>> START DATA SUPPLIED

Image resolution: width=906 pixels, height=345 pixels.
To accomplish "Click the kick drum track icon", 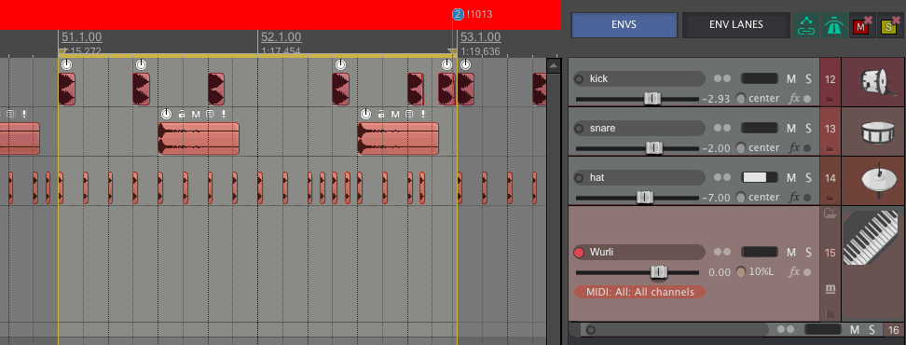I will (873, 82).
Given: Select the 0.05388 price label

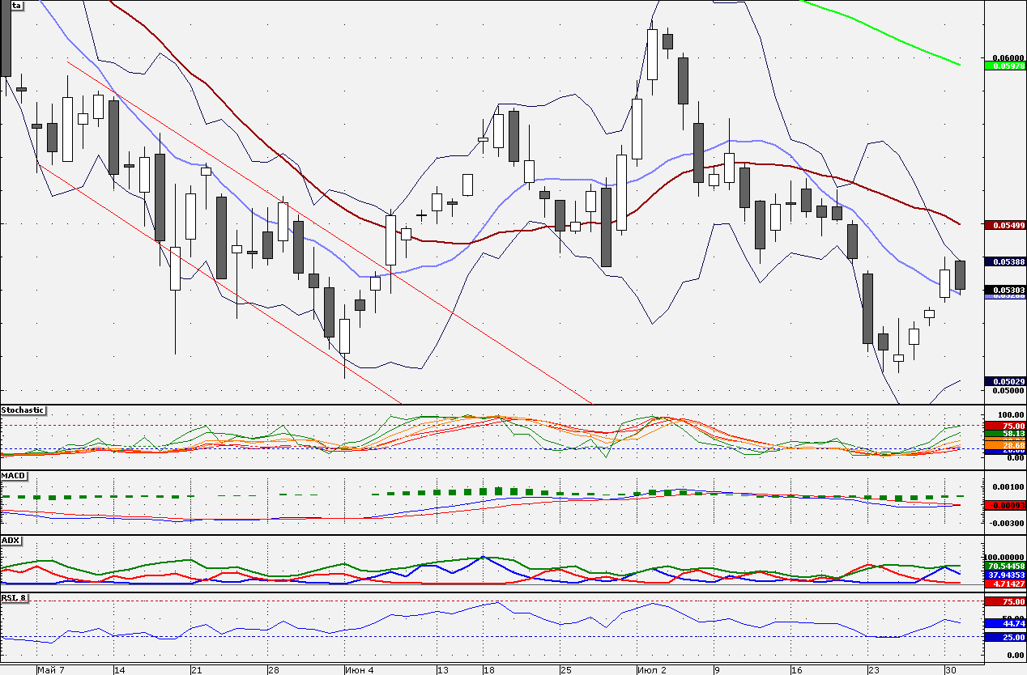Looking at the screenshot, I should pos(1005,261).
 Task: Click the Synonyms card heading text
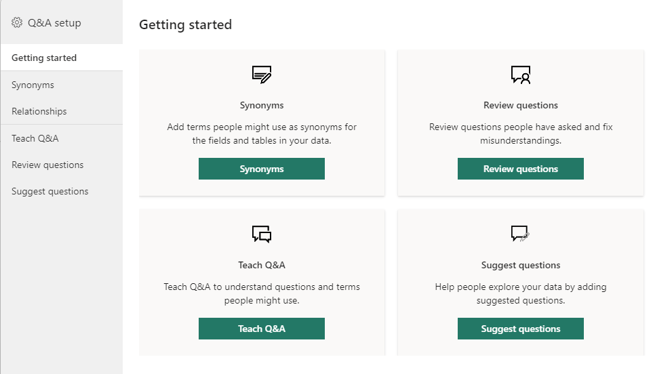(262, 106)
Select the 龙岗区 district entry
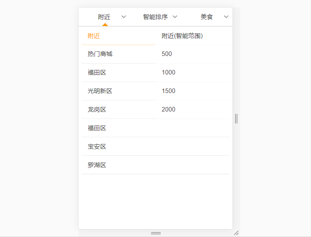This screenshot has height=237, width=311. [97, 110]
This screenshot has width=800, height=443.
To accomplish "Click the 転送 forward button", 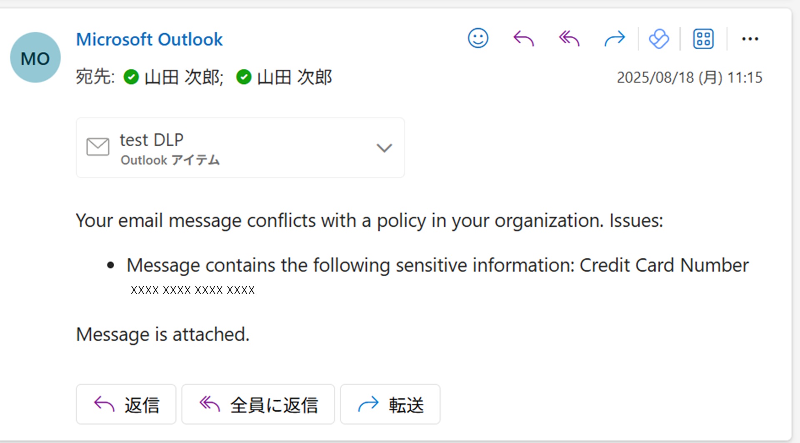I will pyautogui.click(x=390, y=404).
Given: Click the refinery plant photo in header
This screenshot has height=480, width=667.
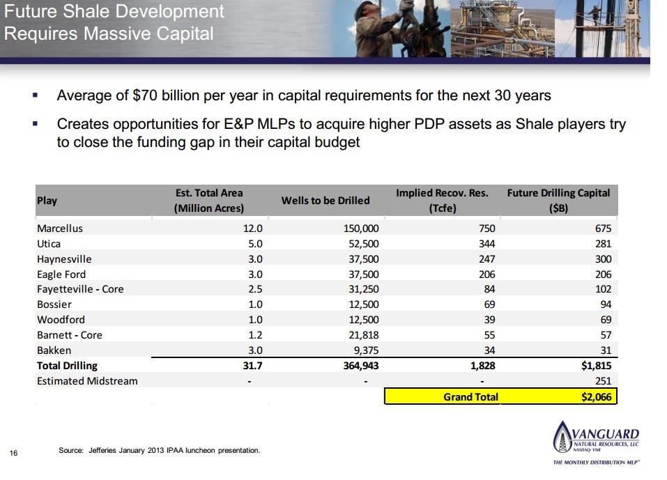Looking at the screenshot, I should tap(496, 28).
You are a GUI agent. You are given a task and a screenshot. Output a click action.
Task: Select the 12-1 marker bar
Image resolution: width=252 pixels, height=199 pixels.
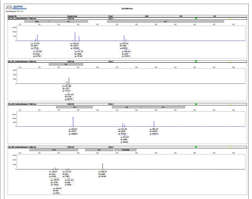click(74, 107)
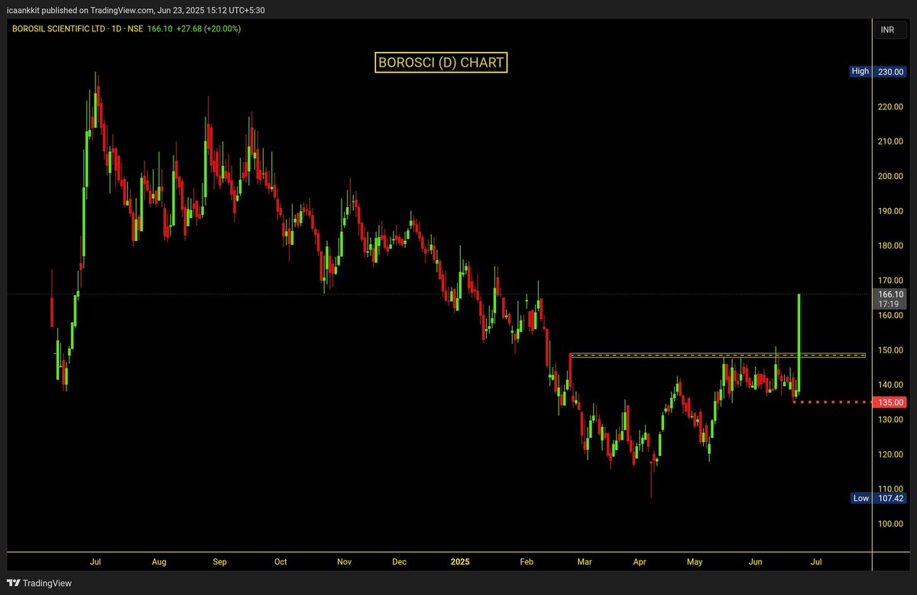Open the NSE exchange selector
Screen dimensions: 917x595
click(x=134, y=28)
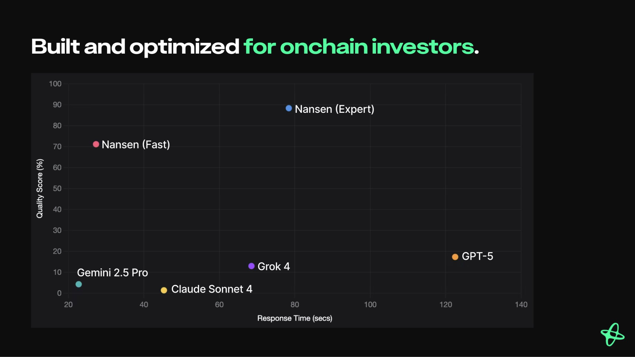Select the "Grok 4" text label

pos(273,267)
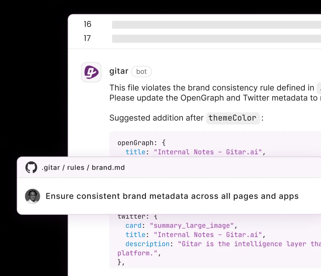This screenshot has width=321, height=276.
Task: Click the rule author's profile photo
Action: (32, 196)
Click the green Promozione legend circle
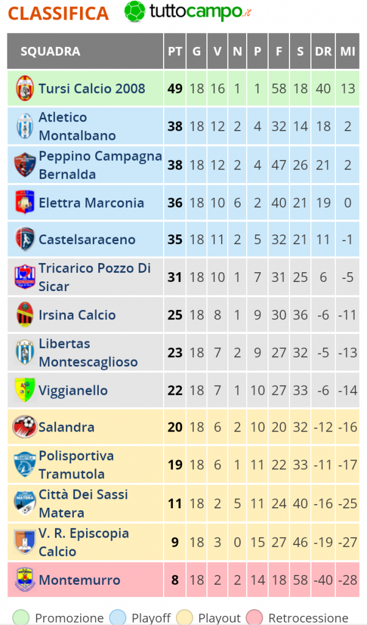This screenshot has width=367, height=625. 22,617
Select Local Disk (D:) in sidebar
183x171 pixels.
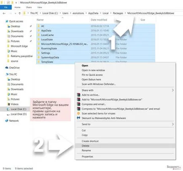point(19,114)
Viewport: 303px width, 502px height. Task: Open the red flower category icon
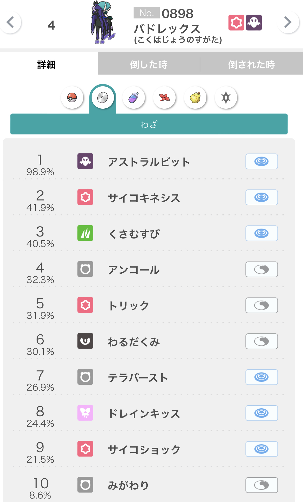click(x=164, y=98)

>> END DATA SUPPLIED

▸ **EXERCISE OBJECTIVE**: Copy out the part of the items that opens with the line containing "You are a GUI" and runs through the last of the items. Leave out the pictures.

▸ **WRITTEN RESPONSE**:
You are a GUI agent. You are given a task and a screenshot. Output a click action.
Task: Select the 12-1 marker bar
Image resolution: width=252 pixels, height=199 pixels.
click(74, 107)
Open the NSE exchange selector
Screen dimensions: 917x595
click(x=134, y=28)
Select the "Grok 4" text label

pos(273,267)
This screenshot has width=321, height=276.
Task: Click the rule author's profile photo
Action: (32, 196)
Click the green Promozione legend circle
This screenshot has width=367, height=625. 22,617
Select Local Disk (D:) in sidebar
183x171 pixels.
point(19,114)
Viewport: 303px width, 502px height. Task: Open the red flower category icon
click(x=164, y=98)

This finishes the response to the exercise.